_Page_.

^^^^

1. In your claim you state "the claimant is claiming the return of money taken by the defendant in charges"

 

2. Please provide the following particulars in support of your claim:

2.1 In relation to each charge please identify (a) the date when the charge was charged; (b) the amount of the same; and © the reason(s) given for the charging of the same.

2.2 In relation to each charge, please clarify the following: (a) is it the case of the claimant the same should not have been charged? (b) If yes; please explain why the claimant contends that the same should not have been charged? © If no; is it the case of the claimant that the same should not have been charged in this amount? (d) If yes; please explain why the claimant contends that the same should not have been charged in this amount and identify the sum the claimant contends should have been charged. (e) If no; please state the claimant's case.

 

3. in your claim you state that " the bank's charges are a disproportionate penalty and therefore unenforceable as they are contrary to common law".

^^^^

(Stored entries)
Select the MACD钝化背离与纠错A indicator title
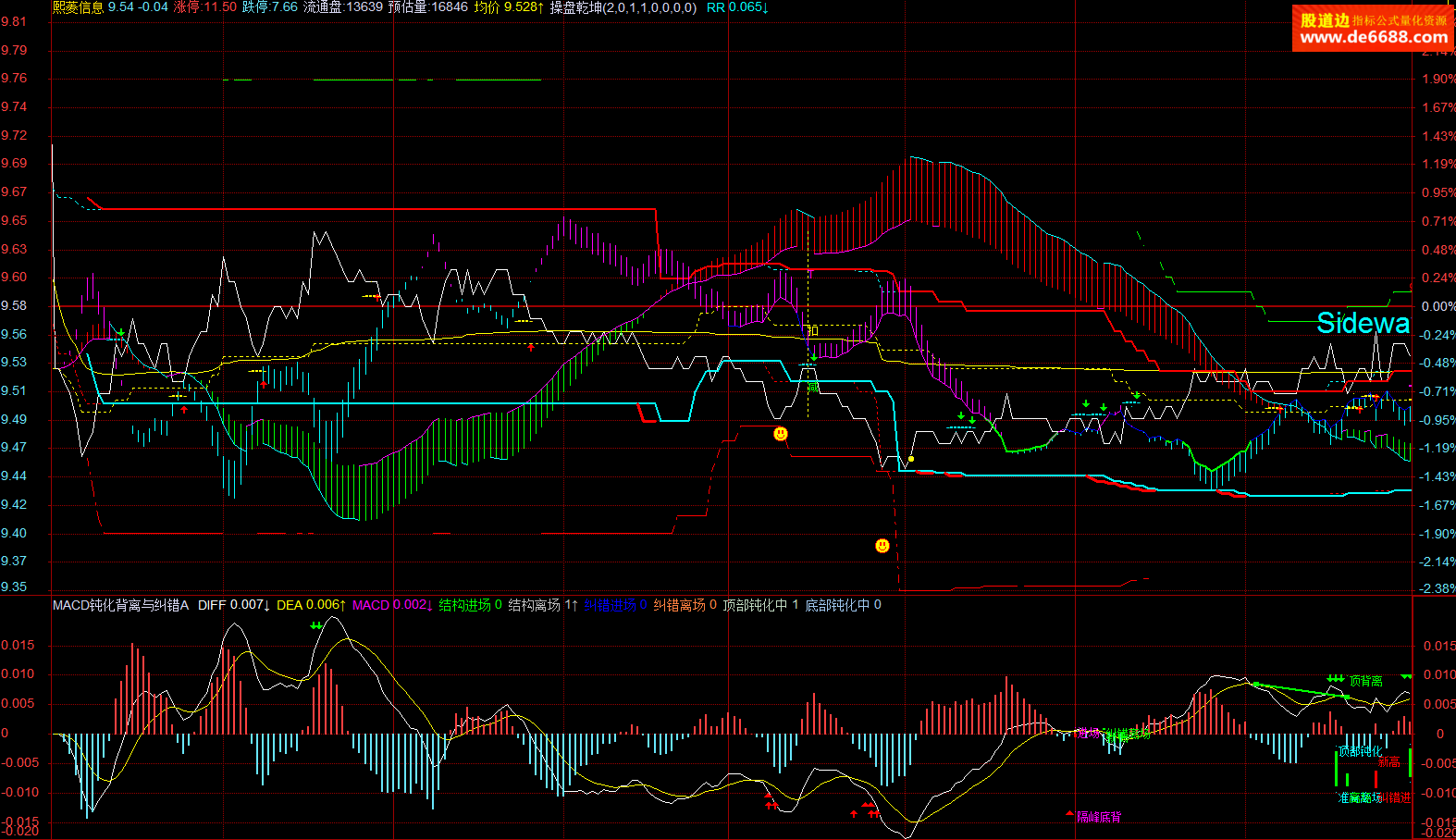1456x840 pixels. click(120, 605)
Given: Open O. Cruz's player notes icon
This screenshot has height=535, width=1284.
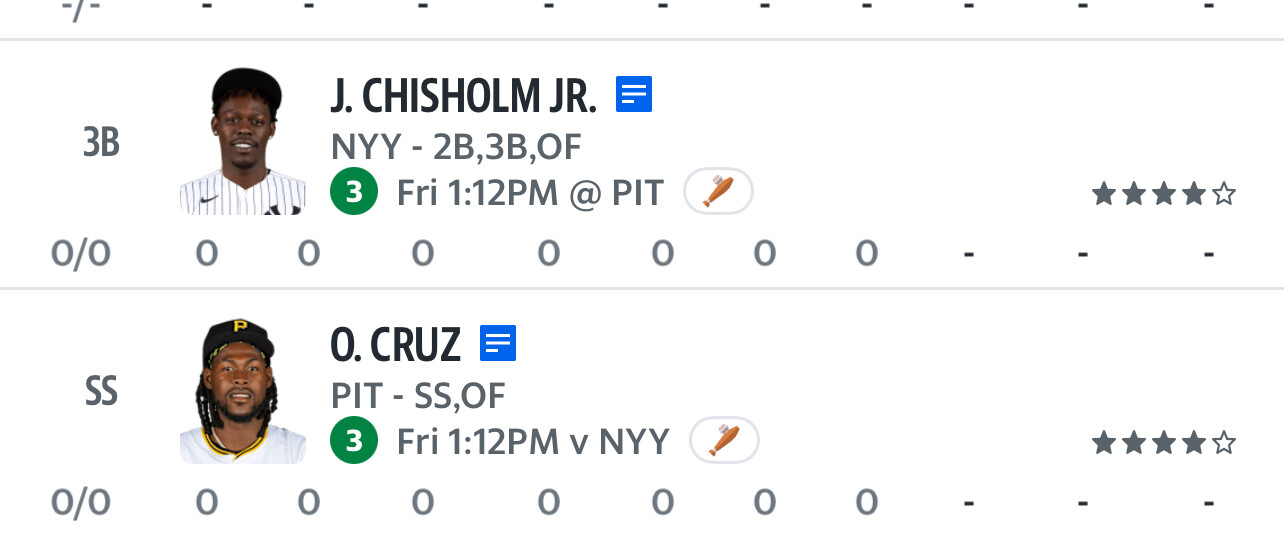Looking at the screenshot, I should pyautogui.click(x=498, y=343).
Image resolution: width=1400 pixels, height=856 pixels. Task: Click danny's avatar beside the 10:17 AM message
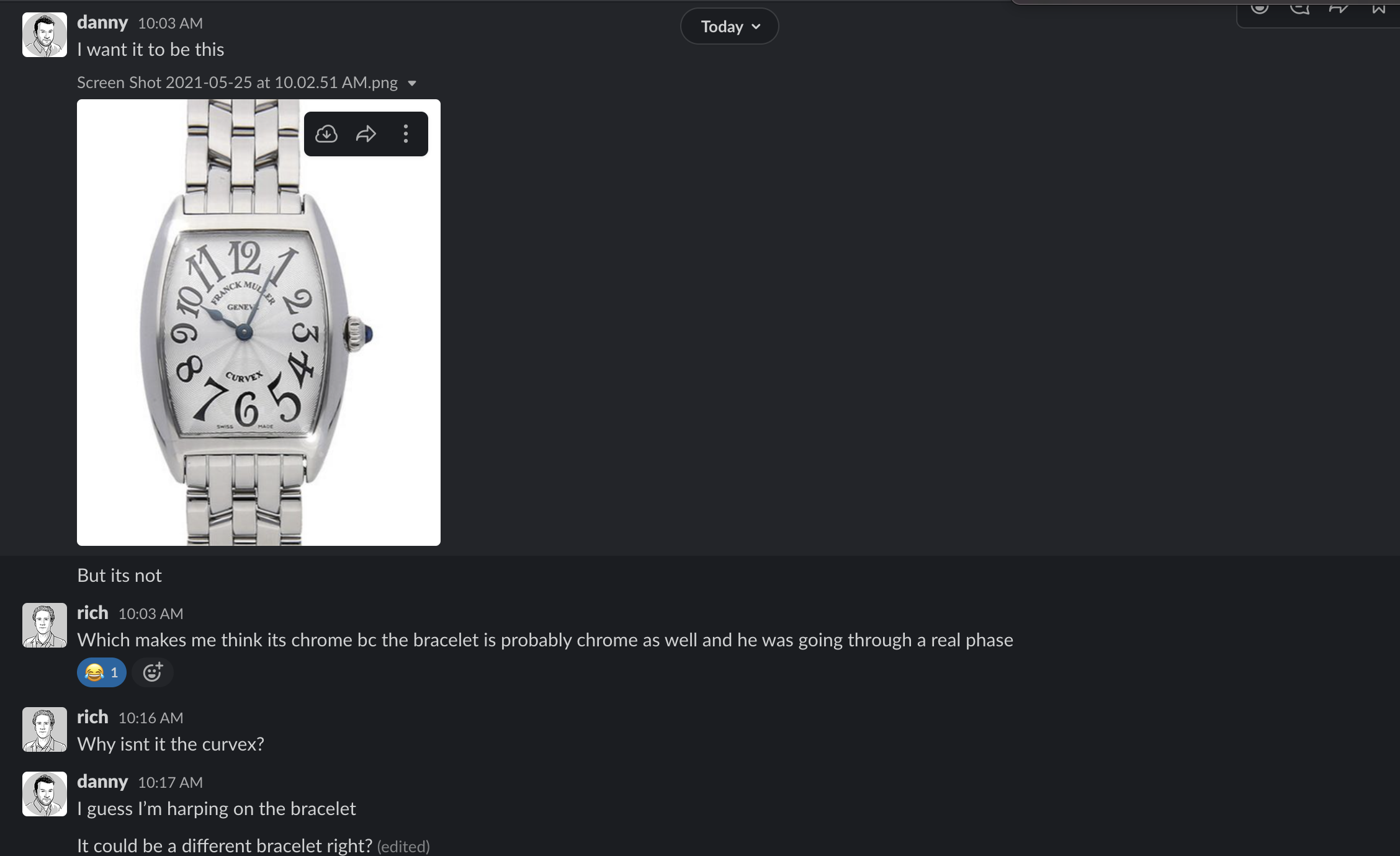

^^^^

_Parts of the exercise_.
(a) Decide whether each statement below agrees with the request for particulars. Answer yes or no for each, and quote the words of the request that settle it.
(i) The claim describes the bank's charges as a disproportionate penalty.
(ii) For each charge, the claimant is asked to identify its amount.
(iii) The claim states that the defendant has already returned the money taken in charges.
(b) Print the part of the request for particulars that opens with the words containing "2.2 In relation" and closes with "the claimant's case.".

_Task results_.
(a)
(i) Yes: "the bank's charges are a disproportionate penalty"
(ii) Yes: "In relation to each charge please identify" … "(b) the amount of the same"
(iii) No: "the claimant is claiming the return of money taken by the defendant in charges"

(b)
2.2 In relation to each charge, please clarify the following: (a) is it the case of the claimant the same should not have been charged? (b) If yes; please explain why the claimant contends that the same should not have been charged? © If no; is it the case of the claimant that the same should not have been charged in this amount? (d) If yes; please explain why the claimant contends that the same should not have been charged in this amount and identify the sum the claimant contends should have been charged. (e) If no; please state the claimant's case.